First you save an awful lot of space by storing only odd numbers in the sieve. The only even prime is the number 2. Note that on a modern computer the time your algorithm takes is roughly equivalent to the amount of data that it reads and writes, so halving the space needed will half the execution time. So the bool at index \$i\$ represent the number \$2_i+1\$.

Now you only need to remove odd numbers. When you set everything to true initially, set array[0] to false since 1 is not prime. Now when you remove multiples of a prime p, you know that all multiples less than \$p^2\$ have already been removed, so you start the loop for removing primes at \$p^2\$. And you increase by 2p at a time, because p*p, (p+2)*p, (p+4)*p etc. are the odd multiples of p. And since the first prime you remove is \$p^2\$, you can stop the loop looking for primes when \$p^2\$ <= MAX.

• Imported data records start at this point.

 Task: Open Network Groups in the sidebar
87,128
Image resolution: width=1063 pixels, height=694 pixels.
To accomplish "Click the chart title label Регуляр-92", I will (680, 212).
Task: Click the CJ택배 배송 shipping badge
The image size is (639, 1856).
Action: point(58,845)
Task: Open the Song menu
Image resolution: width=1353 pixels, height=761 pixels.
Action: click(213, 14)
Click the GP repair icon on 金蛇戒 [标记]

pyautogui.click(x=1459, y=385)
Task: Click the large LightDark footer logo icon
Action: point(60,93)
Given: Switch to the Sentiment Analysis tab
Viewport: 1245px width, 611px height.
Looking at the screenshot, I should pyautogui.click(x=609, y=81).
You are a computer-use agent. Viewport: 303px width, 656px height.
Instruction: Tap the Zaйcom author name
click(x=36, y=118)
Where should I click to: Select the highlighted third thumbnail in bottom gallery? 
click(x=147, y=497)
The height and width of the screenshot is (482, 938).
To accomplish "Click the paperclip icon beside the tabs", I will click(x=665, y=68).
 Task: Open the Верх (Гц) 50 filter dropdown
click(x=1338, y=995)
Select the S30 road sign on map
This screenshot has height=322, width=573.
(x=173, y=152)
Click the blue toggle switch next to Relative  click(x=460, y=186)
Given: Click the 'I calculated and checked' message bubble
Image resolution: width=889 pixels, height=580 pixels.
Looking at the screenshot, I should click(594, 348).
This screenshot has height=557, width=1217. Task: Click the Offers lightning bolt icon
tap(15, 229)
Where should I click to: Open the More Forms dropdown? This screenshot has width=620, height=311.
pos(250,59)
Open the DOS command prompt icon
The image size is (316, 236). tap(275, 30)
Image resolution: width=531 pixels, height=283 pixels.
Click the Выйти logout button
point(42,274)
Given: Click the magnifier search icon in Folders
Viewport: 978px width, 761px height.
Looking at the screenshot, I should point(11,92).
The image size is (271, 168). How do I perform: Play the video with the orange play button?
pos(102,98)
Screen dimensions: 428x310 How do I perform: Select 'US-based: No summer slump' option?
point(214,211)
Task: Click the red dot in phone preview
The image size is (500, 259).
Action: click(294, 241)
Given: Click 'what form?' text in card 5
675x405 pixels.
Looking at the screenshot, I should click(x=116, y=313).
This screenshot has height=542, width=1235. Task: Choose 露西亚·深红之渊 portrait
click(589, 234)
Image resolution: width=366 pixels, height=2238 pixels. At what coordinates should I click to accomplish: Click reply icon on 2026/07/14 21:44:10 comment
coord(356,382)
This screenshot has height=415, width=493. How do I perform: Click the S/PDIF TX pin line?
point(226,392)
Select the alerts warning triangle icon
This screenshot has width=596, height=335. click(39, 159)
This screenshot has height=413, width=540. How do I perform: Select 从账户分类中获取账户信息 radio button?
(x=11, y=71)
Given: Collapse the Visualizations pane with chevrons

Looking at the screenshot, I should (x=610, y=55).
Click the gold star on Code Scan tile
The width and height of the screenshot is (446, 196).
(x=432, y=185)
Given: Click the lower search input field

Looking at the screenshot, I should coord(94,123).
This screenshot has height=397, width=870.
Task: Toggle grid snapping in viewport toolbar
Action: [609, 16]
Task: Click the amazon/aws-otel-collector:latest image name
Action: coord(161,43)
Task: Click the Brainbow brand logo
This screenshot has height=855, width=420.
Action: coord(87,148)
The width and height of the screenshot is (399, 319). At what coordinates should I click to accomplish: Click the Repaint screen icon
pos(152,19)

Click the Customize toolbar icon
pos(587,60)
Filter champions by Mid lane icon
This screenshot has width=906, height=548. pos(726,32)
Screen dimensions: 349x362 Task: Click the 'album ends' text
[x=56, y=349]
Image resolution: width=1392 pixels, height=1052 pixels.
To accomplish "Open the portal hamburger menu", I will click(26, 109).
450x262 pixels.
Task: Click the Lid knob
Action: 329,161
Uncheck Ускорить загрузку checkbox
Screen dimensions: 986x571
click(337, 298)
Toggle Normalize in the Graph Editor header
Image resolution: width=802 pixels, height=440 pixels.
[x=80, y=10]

Now things are a bit tricky: You look for the next prime p. For that you check a [i] until you find one that is true. The index i maps to the prime p = 2i + 1. \$p^2\$ is an odd number and the number \$p^2\$ is stored at the index j = (p^2 - 1) / 2. So you clear the numbers a [j], a [j + p] etc.

So far it's simple, now we get a bit more clever. Your MAX is big, say \$10^9\$. When you remove the multiples of 3, you get a repeating pattern. For the numbers p = 1, 3, 5, 7, 9, 11, 13, 15, 17, you get the pattern (true, false, true), (true, false, true), (true, false, true) and so on. Three values repeating forever. Fill the first 15 numbers with that pattern, then remove the multiples of five: From (T,F,T, T,F,T, T,F,T, T,F,T, T,F,T) after removing the multiples of five you keep (T,F,F, T,F,T, T,F,T, T,F,T, F,F,T). This pattern of fifteen bools will repeat forever. You make 7 copies giving 105 numbers and remove the multiples of 7. You make 11 copies giving 1155 numbers and remove the multiples of 11. You make 13 copies giving 15,015 numbers and remove the multiples of 13. You may make 17 copies giving 255,255 numbers and remove the multiplies of 17. This is very quick because you didn't have a billion numbers, only a few hundred thousand. When you're done you duplicate the data into the whole array with memcpy. For the last part you need to watch out not to overwrite the end of the array. That was only six numbers, but these 6 numbers do a very significant part of the work!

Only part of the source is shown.